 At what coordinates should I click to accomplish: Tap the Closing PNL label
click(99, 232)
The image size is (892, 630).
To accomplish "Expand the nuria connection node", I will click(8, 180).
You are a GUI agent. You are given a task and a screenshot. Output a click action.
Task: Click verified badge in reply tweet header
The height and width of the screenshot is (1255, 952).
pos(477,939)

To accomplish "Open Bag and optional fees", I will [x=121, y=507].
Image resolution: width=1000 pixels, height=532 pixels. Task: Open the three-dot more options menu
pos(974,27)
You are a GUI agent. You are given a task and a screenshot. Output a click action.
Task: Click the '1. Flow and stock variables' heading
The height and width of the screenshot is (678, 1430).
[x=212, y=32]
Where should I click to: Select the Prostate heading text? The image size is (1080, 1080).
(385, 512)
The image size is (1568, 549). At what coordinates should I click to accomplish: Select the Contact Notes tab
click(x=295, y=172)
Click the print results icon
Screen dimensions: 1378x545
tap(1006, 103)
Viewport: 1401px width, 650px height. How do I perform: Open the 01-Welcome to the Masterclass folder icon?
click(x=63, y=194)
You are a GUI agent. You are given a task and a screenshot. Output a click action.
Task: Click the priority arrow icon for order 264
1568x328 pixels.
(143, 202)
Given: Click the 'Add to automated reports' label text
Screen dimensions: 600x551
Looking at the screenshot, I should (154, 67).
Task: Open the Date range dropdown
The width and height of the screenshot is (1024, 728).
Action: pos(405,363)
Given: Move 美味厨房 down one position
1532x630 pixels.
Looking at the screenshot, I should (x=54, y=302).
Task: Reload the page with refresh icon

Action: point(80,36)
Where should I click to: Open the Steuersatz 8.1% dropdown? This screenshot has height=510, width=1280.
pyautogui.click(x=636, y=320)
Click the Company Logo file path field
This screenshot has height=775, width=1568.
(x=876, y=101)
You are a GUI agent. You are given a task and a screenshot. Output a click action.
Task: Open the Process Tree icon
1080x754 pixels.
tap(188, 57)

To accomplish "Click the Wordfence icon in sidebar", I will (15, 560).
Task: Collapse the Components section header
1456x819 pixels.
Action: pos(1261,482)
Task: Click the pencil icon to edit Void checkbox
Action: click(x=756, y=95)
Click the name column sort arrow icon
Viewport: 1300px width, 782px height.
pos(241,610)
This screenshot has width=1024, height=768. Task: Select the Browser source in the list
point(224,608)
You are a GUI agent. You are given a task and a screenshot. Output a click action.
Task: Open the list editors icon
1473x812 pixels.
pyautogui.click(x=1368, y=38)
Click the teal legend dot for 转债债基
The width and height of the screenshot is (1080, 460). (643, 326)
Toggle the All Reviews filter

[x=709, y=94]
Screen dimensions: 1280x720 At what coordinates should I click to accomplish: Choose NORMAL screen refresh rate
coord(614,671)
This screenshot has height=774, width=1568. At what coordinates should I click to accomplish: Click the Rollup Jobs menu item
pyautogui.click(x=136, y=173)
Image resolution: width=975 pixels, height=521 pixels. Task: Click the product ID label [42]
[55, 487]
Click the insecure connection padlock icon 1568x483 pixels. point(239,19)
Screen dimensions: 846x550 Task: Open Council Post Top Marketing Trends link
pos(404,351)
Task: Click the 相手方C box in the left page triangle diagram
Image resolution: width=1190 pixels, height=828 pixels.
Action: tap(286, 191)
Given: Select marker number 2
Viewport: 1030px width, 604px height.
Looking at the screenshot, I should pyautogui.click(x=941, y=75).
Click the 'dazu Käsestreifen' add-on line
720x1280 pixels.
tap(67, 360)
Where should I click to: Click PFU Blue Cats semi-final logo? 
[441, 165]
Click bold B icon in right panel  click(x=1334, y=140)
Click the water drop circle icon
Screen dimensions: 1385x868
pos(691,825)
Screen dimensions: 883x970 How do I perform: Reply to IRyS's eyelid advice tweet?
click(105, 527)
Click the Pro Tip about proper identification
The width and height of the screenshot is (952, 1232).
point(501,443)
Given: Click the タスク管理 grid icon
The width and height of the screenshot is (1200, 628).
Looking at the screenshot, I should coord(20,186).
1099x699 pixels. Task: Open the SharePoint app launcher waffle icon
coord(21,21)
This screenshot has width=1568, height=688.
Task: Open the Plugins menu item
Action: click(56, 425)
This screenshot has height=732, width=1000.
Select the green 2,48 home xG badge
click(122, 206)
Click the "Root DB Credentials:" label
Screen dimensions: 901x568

◇ ◇ ◇ ◇

Working from the material above, restate word for word the lines between the line with "Click the insecure" and the line with "Given: Click the タスク管理 grid icon", both included, and only those.

Click the insecure connection padlock icon 1568x483 pixels. point(239,19)
Screen dimensions: 846x550 Task: Open Council Post Top Marketing Trends link
pos(404,351)
Task: Click the 相手方C box in the left page triangle diagram
Image resolution: width=1190 pixels, height=828 pixels.
Action: tap(286, 191)
Given: Select marker number 2
Viewport: 1030px width, 604px height.
Looking at the screenshot, I should pyautogui.click(x=941, y=75).
Click the 'dazu Käsestreifen' add-on line
720x1280 pixels.
tap(67, 360)
Where should I click to: Click PFU Blue Cats semi-final logo? 
[441, 165]
Click bold B icon in right panel  click(x=1334, y=140)
Click the water drop circle icon
Screen dimensions: 1385x868
pos(691,825)
Screen dimensions: 883x970 How do I perform: Reply to IRyS's eyelid advice tweet?
click(105, 527)
Click the Pro Tip about proper identification
The width and height of the screenshot is (952, 1232).
point(501,443)
Given: Click the タスク管理 grid icon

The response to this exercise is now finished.